U.S.-listed shares of South Korean chipmaker SK Hynix sank 9.3% after rising more than 12% on Friday in their Nasdaq debut.

The U.S. and Iran exchanged heavy airstrikes over the weekend, marking a sharp escalation in the scale and reach of attacks which prompted Trump to revive the U.S. blockade on Iranian ports, raising concerns about the path forward for peace negotiations.
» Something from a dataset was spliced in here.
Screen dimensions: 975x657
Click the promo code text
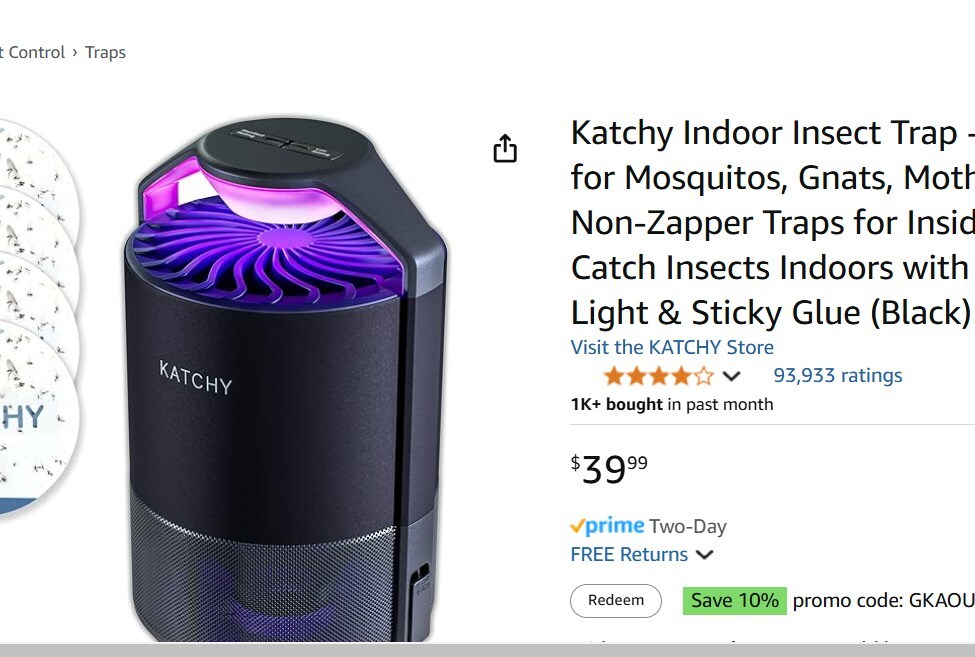(x=884, y=600)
Crude prices surged, settling up 9.4%, fueling worries that strained supply and upward energy price pressures could broaden into long-term, systemic inflation.

Warsh is due to sit for his first semiannual testimony before Congress on Tuesday and Wednesday, during which the new head of the central bank will be questioned regarding the inflationary effects of the U.S.-Iran war and the Fed’s likely course of action.

Markets are pricing in at least one 25-basis-point rate hike by year-end, according to LSEG data.

To that end, the Labor Department is expected to release its consumer (CPI) and producer (PPI) price indexes this week, which will give markets and the Fed a glimpse at the extent to which the on-again-off-again U.S.-Iran war affected price growth in June.

The Commerce Department’s June retail sales data will provide insight into how well the consumer, who accounts for about 70% of the U.S. economy, is weathering the price squeeze at the gasoline pump and elsewhere.

The Dow Jones Industrial Average fell 138.31 points, or 0.26%, to 52,498.70, the S&P 500 lost 59.92 points, or 0.79%, to 7,515.47 and the Nasdaq Composite lost 408.43 points, or 1.55%, to 25,873.18.

Among the 11 major sectors of the S&P 500, tech shares suffered the biggest percentage loss, while energy led the gainers.

Major financial firms Bank of America, Citigroup, Goldman Sachs, JPMorgan Chase and Wells Fargo were all slated to report quarterly results on Tuesday, marking the unofficial start of second-quarter earnings season.

“I wonder if the market is going to really start to revolt a little bit at the deluge of corporate issuance to fund this AI capex that has been called into question for a couple of years now,” said Ross Mayfield, investment strategy analyst at Baird in Louisville, Kentucky. “It’ll be interesting to see down the road how the big banks talk about corporate bonds, fixed income, and what they have on their books or not.”

Analysts currently expect aggregate second-quarter S&P 500 earnings growth of 23.7% year on year, up from the 19.2% estimates as of April 1, according to LSEG.

Declining issues outnumbered advancers by a 1.63-to-1 ratio on the NYSE. There were 152 new highs and 190 new lows on the NYSE.

On the Nasdaq, 1,592 stocks rose and 3,178 fell as declining issues outnumbered advancers by a 2-to-1 ratio.

Volume on U.S. exchanges was 15.91 billion shares, compared with the 21.83 billion average for the full session over the last 20 trading days.